Does that mean that somewhere along the line language couldn’t convey all distinctions? That seems highly unlikely, unless we return so far back in human history we’re no longer talking about the modern species. If something needs to be said, it will be said.
Language isn’t along some sort of scala naturaewith modern language at the peak. Language changes, but it’s not necessarily improving. What I mean to say is that perhaps Austin’s second and third justifications are sometimes at odds with each other — we can’t always acknowledge that our language is inadequate and arbitrary while still glorifying the existing language as complete.
Other troublesome questions remain, too: is a person who claims to speak English always required to know the semantic shades of meaning of all words? Some people do for some words, and some people don’t for the same words.

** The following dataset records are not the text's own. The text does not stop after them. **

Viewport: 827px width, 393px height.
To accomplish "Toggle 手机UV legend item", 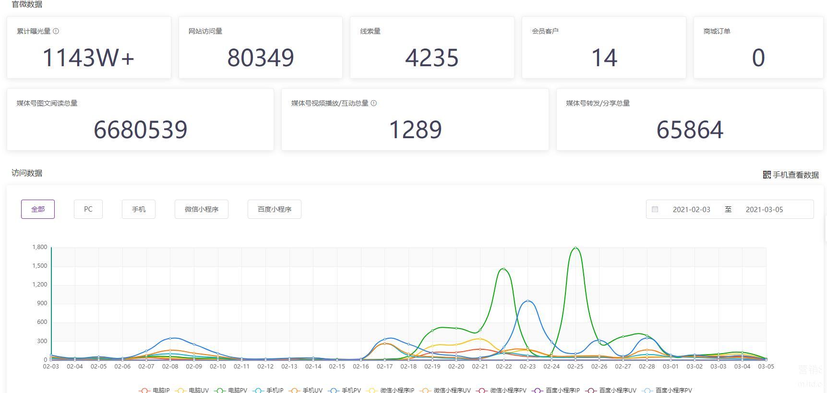I will tap(306, 390).
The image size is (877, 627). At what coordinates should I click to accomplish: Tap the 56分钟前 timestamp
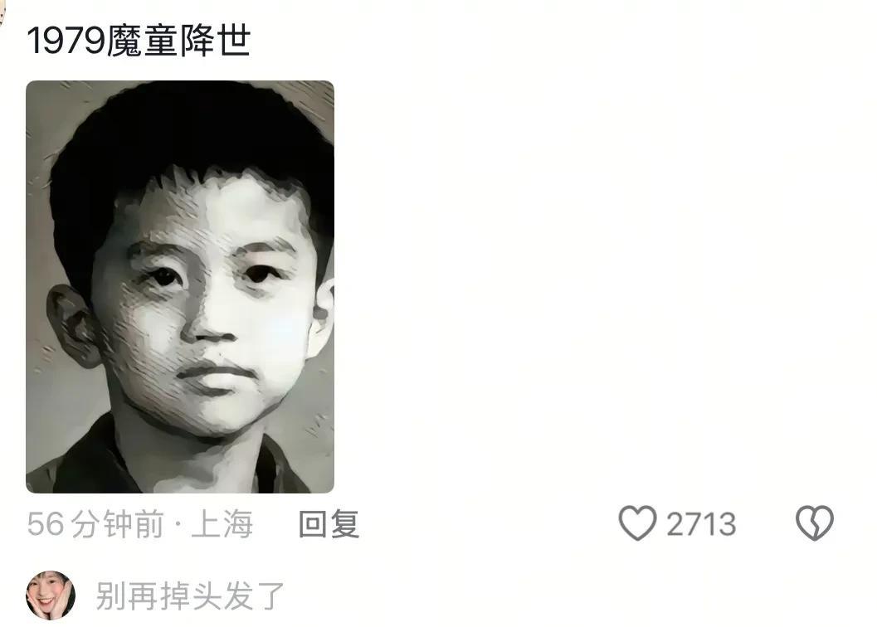coord(95,524)
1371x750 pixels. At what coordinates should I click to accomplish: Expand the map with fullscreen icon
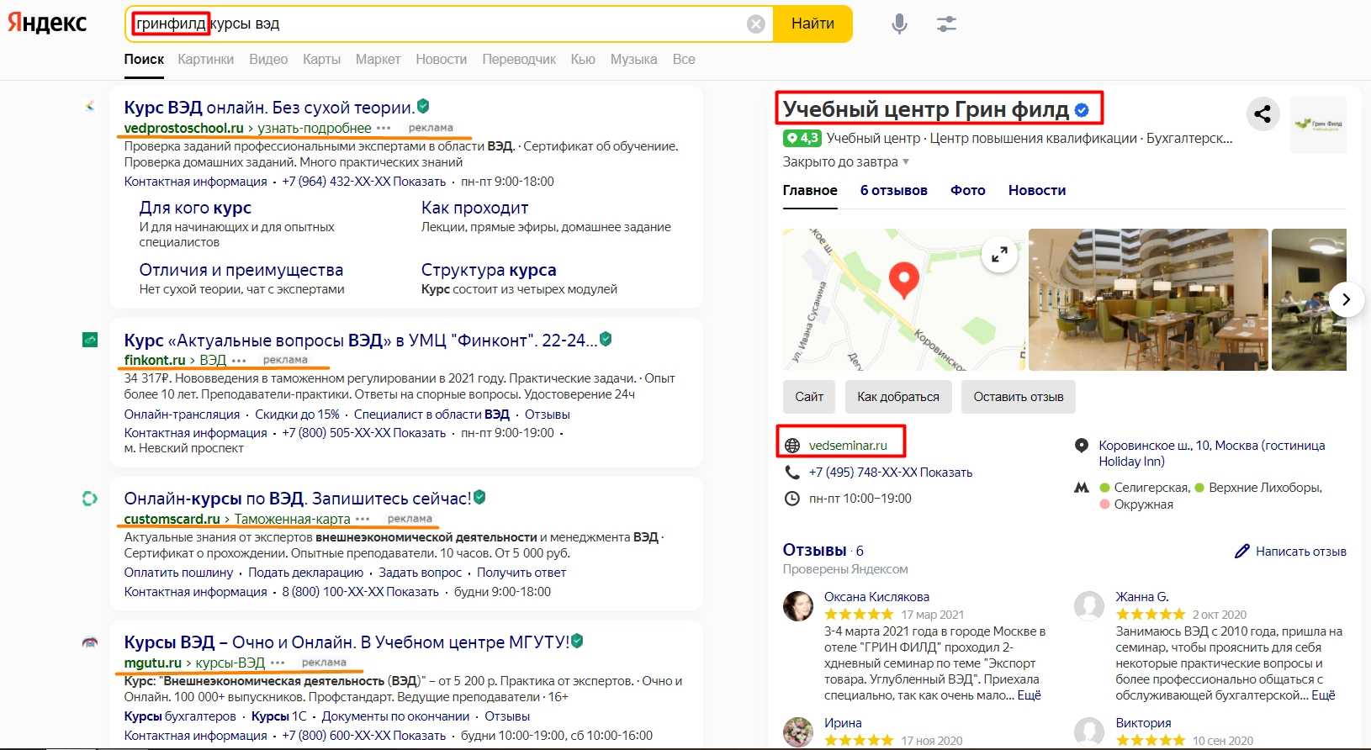pos(999,254)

Austin talks about dictionaries and how to use them. I wonder how useful a dictionary is in terms of ordinary language. Yes, we use them, but what about before dictionaries? How were people able to deduce shades of meaning?
Ordinary language is what people do say. People speak, and people have spoken for the history of our species. Here is where Austin’s scala naturae also uncomfortably collides with the science of language development. Oral language came first, and there were no dictionaries then. All present literate societies are fundamentally oral and secondarily written. Austin argues that, well, language has developed more shades of distinction over time. We know that to be dubious, but it would actually theoretically go in tandem with the fact that dictionaries are a recent, helpful invention.
The relationship between Austin’s assertions and what is known about historical language development is complex, but I can’t help feeling that there is some gulf of understanding between the two.